# What the exercise asks:
Please copy the lines below, changing "lightning icon" to "bolt icon" and keeping everything else the same. Leave the pictures out.

— start The records —

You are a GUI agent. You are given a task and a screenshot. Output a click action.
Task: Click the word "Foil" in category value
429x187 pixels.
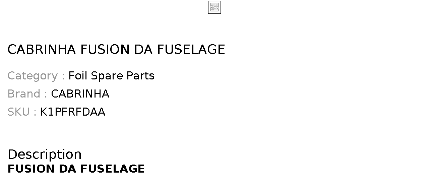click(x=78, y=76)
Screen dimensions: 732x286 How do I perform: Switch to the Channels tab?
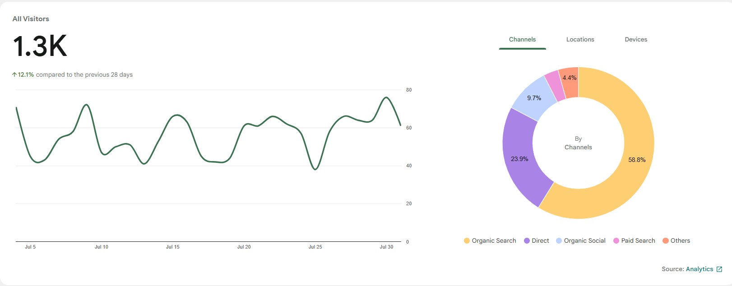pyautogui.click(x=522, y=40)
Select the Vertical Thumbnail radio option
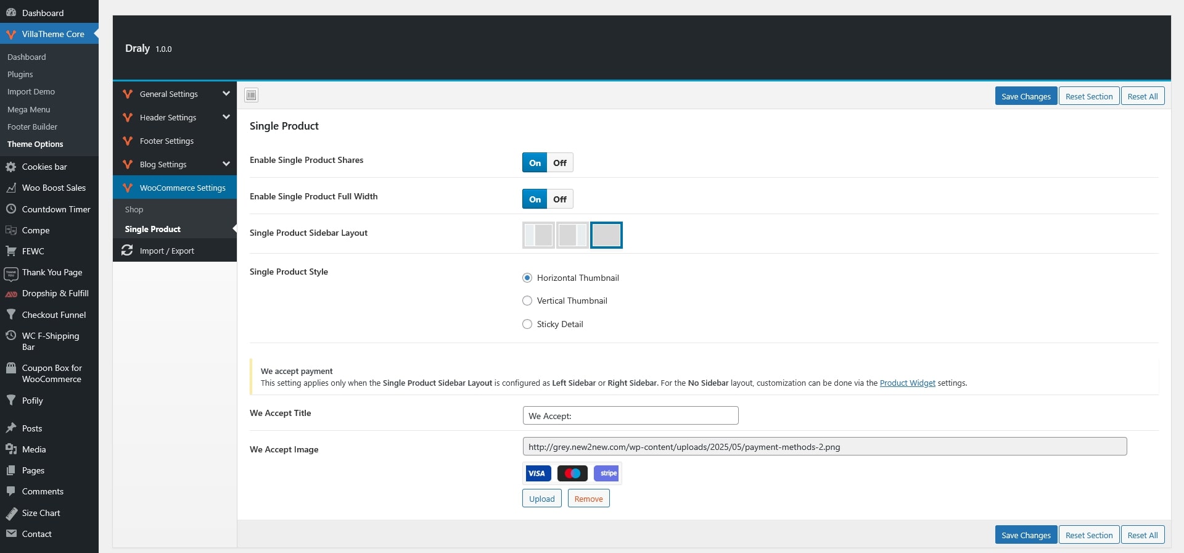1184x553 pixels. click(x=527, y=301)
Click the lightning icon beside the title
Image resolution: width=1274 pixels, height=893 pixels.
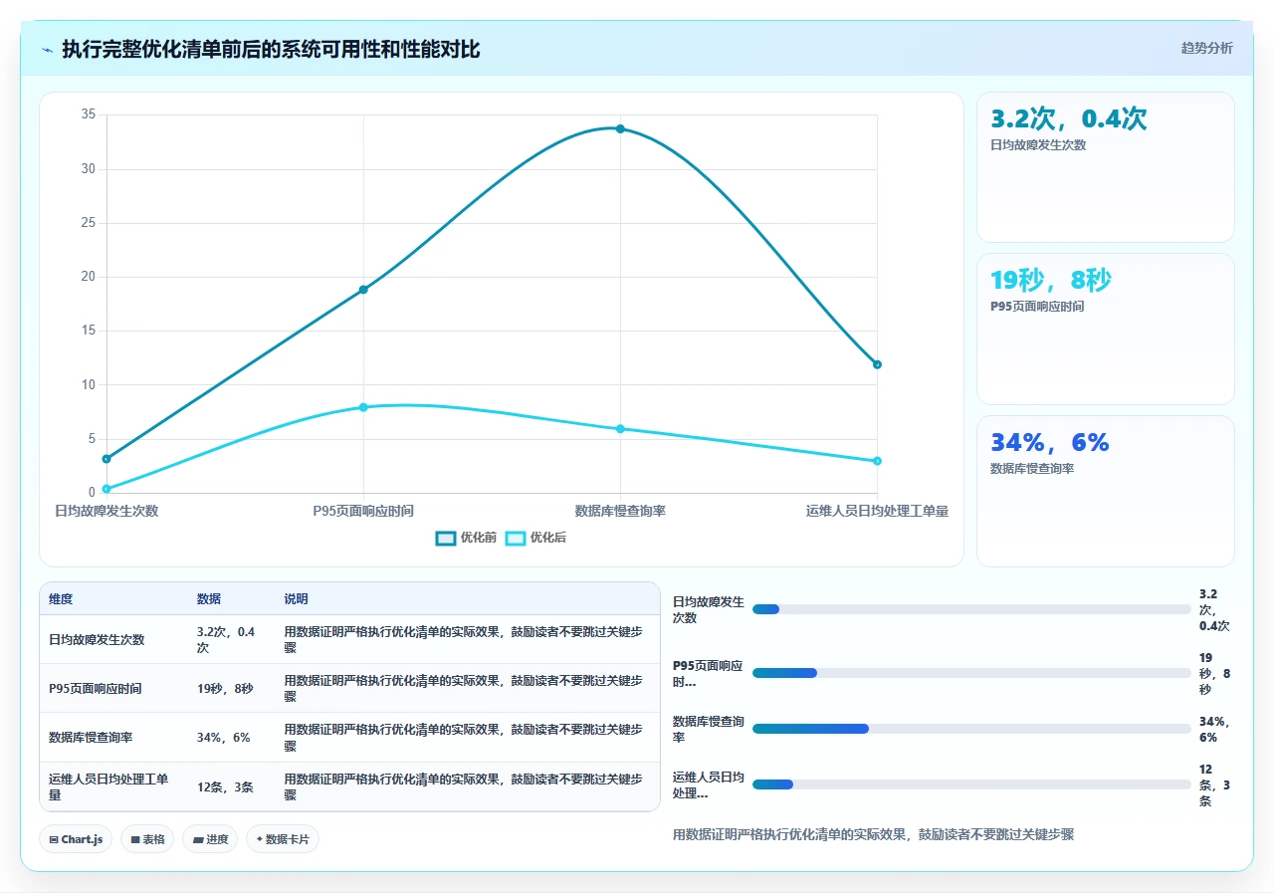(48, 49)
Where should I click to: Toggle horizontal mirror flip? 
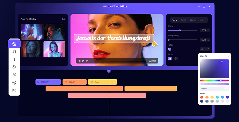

— end The records —

# The answer:
You are a GUI agent. You are given a task and a screenshot. Output a click action.
Task: Click the word "Foil" in category value
429x187 pixels.
click(x=78, y=76)
Screen dimensions: 732x286 How do I perform: Switch to the Channels tab?
pyautogui.click(x=522, y=40)
Select the Vertical Thumbnail radio option
1184x553 pixels. click(x=527, y=301)
Click the bolt icon beside the title
Image resolution: width=1274 pixels, height=893 pixels.
(48, 49)
Where should I click to: Toggle horizontal mirror flip? 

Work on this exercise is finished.